Jean-Pierre Pinel est subitement décédé en septembre 2022 à l'âge de 69 ans. Solide psychologue clinicien, analyste de groupe et d’institution, Professeur émérite de psychopathologie sociale à l'Université Sorbonne Paris Nord (Paris-13), membre de l'Unité transversale de recherche en psychogenèse et psychopathologie (UTRPP), président de Transition (Association européenne, analyse de groupe et d’institution) et co-rédacteur en chef de la revue Connexions, il était devenu un spécialiste incontesté de la clinique psychanalytique institutionnelle et des transformations contemporaines. Humaniste convaincu, calme et réservé, il savait, dans le respect de chacun, faire avancer les problèmes.
Jean-Pierre Pinel a d’abord travaillé avec des adolescents, notamment en ITEP, en animant aussi des groupes de psychodrame, avant d’assurer progressivement les différentes fonctions de superviseur d’équipe, d’analyste des pratiques ou d’intervenant institutionnel dans de très nombreux établissements dans le domaine de la santé, de l’éduaction ou du médico-social. Il s’est engagé à « Transition », l’institution d’intervention et de formation créée par Jean-Claude Rouchy.
Sa rencontre avec l’Université, André Ruffiot à Grenoble, puis à Lyon Jean Guillaumin, son directeur de thèse, René Kaës surtout, dont il est devenu très proche, a été déterminante. C’est là que nous nous sommes rencontrés et avons partagé projets, soucis méthodologiques et attrait pour une clinique psychanalytique « du 3e type » où on ne pouvait plus penser l’individu comme une simple monade.

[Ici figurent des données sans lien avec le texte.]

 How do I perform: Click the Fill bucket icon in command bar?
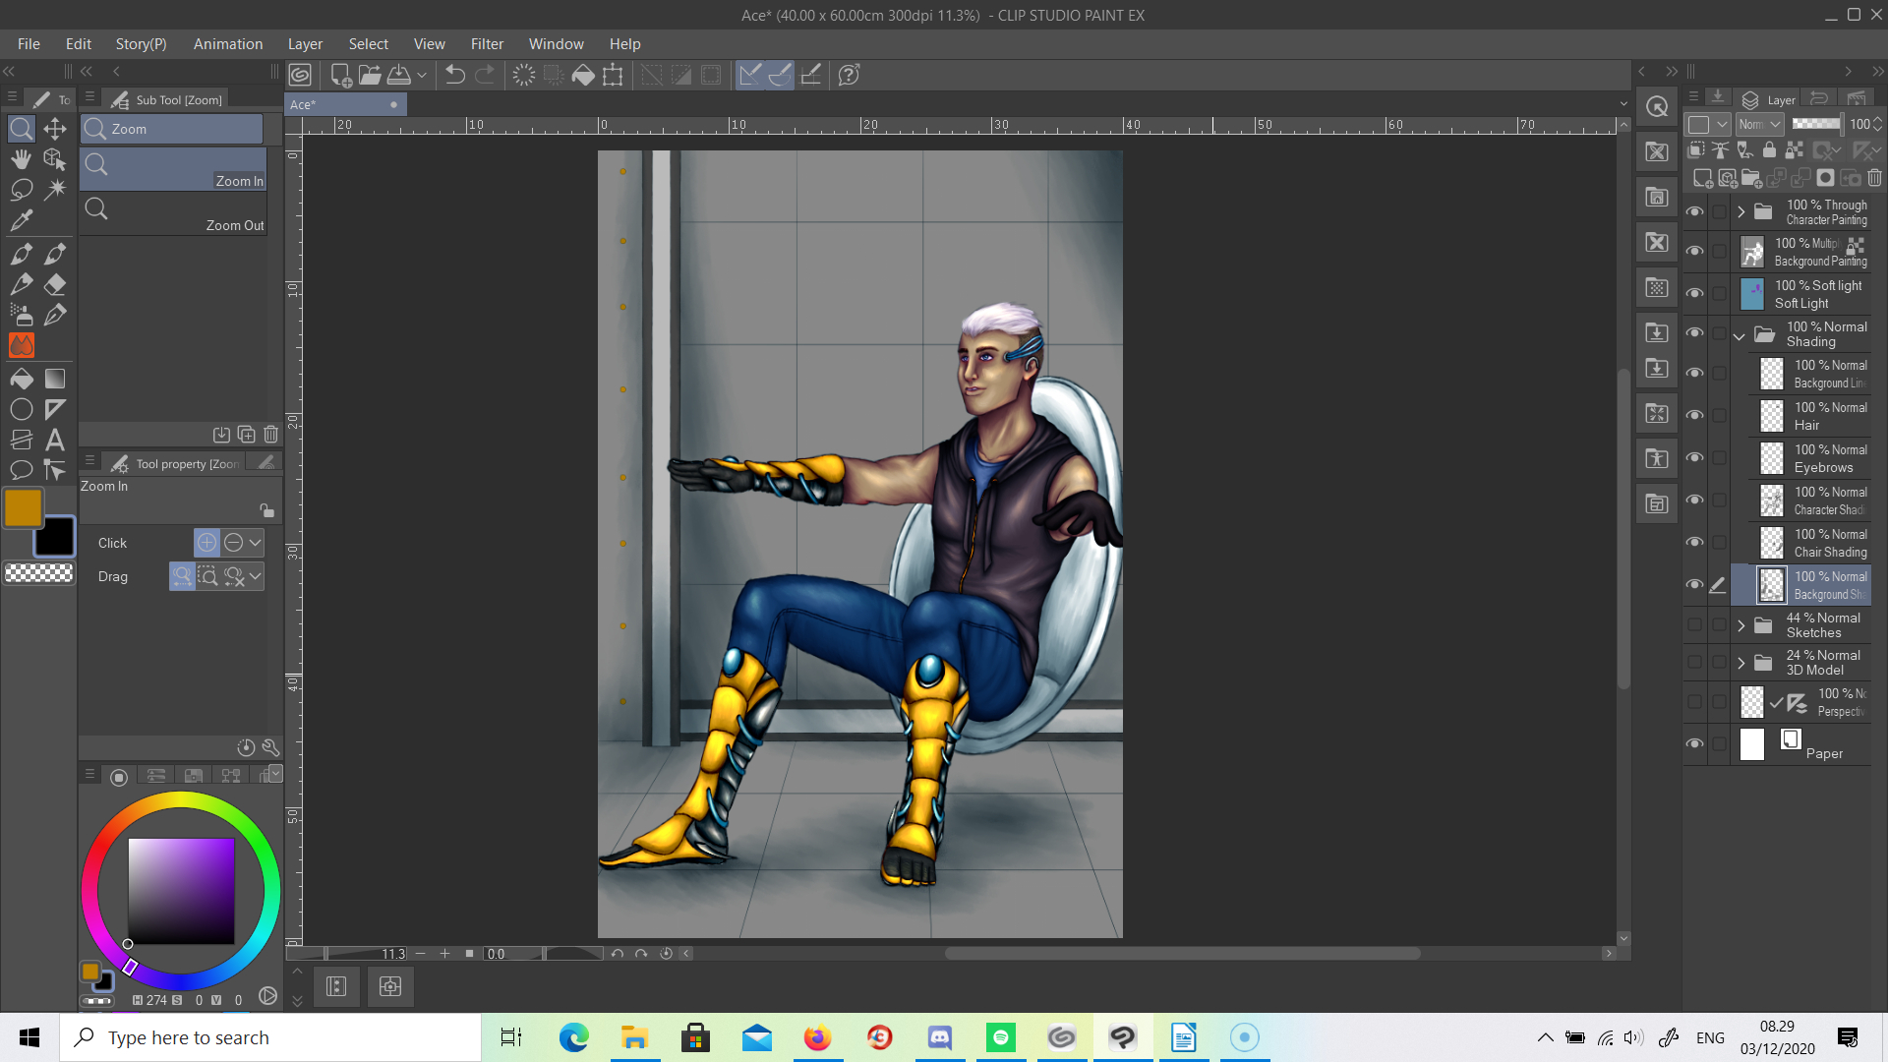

Touché par la clinique de l’agir et des adolescents, il a mis en évidence à quel point leurs comportements pouvaient se réverbérer sur les soigants, les équipes par « homologie fonctionnelle » se comportant comme eux. Ce lien indissociable entre pathologie des accueillies et position des « accueillants » a été je crois au cœur de ses interrogations et de son souci thérapeutique. Ouvert aux approches interdisciplinaires, il a su comprendre et analyser le courant de dé-institutionnalisation qui traversent notre société, avec plusieurs notions qu’il a développées sur « la transparence » ou « la position nostalgique mélancolique ».
Ses écrits témoignent régulièrement d’une profonde analyse, clinique, conceptuelle et méthodologique, toujours engagée. Le dernier ouvrage qu’il a coordonné avec Georges Gaillard, « Le travail psychanalytique en institution » (Dunod), est un véritable manuel qui fera date.